AUSTIN (KXAN) — Monday the Subcommittee on Seismic Activity will hold a hearing at the State Capitol to listen to testimony concerning earthquakes and their possible relation to fracking.
Hundreds of minor earthquakes have occurred in Northern Texas near the sites of oil and gas production and lawmakers want to know if fracking is causing it or a fault line.
Fracking is a process where liquid, many times water, is mixed with sand and other chemicals and injected into the ground at a very high pressure to penetrate the deep rock formations to extract the gas and oil.
The water that is used in the process is then stored in disposal wells near these sites because it is too polluted with metals and toxins.
The big question by experts is, is the act of the drilling or the disposal wells that are buried thousands of feet underground causing the earthquakes?
North Texas has experienced more than 300 minor earthquakes in the past few years, some in the Barnett Shale area near Dallas Fort Worth.

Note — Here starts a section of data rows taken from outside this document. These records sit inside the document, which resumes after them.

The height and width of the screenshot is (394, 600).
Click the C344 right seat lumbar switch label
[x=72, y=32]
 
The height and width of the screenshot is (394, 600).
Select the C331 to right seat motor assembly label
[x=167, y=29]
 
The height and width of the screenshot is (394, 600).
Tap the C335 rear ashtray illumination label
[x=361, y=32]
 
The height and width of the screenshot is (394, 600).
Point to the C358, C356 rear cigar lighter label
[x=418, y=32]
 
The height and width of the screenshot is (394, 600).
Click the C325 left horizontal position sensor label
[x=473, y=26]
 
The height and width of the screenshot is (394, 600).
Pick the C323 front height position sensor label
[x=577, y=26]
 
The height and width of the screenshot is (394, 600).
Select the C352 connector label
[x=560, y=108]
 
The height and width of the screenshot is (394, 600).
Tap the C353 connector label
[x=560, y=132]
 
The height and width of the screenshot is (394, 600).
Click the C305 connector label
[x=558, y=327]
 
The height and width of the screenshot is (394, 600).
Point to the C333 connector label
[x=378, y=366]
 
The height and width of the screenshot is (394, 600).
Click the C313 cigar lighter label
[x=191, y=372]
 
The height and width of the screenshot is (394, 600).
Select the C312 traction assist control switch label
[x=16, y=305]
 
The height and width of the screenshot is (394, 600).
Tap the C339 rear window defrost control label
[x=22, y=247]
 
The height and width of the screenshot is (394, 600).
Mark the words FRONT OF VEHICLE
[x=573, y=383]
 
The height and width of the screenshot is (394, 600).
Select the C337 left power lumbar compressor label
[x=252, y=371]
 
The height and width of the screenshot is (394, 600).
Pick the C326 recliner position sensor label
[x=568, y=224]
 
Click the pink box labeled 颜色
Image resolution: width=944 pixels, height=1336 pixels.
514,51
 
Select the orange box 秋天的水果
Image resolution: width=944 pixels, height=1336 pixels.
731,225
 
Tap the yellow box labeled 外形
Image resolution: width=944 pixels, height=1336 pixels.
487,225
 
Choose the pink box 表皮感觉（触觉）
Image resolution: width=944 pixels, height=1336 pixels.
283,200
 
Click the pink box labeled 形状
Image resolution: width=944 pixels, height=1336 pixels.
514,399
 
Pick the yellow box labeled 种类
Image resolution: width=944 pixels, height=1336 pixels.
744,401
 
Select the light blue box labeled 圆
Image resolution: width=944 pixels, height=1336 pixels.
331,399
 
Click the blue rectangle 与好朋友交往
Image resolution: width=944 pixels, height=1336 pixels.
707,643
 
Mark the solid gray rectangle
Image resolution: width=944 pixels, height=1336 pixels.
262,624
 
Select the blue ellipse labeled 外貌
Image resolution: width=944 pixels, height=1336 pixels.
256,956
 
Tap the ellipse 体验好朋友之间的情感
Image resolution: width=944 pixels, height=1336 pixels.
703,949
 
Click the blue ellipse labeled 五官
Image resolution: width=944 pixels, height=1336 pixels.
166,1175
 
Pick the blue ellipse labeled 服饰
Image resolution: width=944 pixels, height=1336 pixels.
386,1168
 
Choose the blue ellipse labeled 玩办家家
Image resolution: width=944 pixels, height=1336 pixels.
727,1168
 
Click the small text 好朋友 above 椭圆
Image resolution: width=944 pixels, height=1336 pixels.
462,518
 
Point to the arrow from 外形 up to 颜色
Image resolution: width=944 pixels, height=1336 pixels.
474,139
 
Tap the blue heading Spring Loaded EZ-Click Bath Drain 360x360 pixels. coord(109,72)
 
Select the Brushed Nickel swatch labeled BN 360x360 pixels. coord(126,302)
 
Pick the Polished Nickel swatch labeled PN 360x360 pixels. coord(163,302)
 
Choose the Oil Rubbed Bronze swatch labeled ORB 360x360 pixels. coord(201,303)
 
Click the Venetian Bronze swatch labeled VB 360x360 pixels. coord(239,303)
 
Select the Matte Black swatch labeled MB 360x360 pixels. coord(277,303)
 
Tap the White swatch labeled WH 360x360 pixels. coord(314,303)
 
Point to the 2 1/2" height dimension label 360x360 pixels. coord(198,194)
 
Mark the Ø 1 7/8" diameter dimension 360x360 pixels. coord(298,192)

The subcommittee will not take public comment Monday but instead invited speakers like the Mayors of Reno and Azle as well as university geologists, and the Railroad Commission Seismologist will testify.
But advocates encourage public engagement.
“If people are worried about it, the only thing that ever gets heard over at the Capitol is organized people and that’s the only way you beat the organized political act of the polluters,” said Tom “Smitty” Smith, Texas Director of Public Citizen.
The subcommittee hearing can be attended by the public at 1 p.m. at the State Capitol.
A spokesperson for Committee Chair Representative Myra Crownover’s office said there were no public hearings planned at this time because they are taking it one step at a time.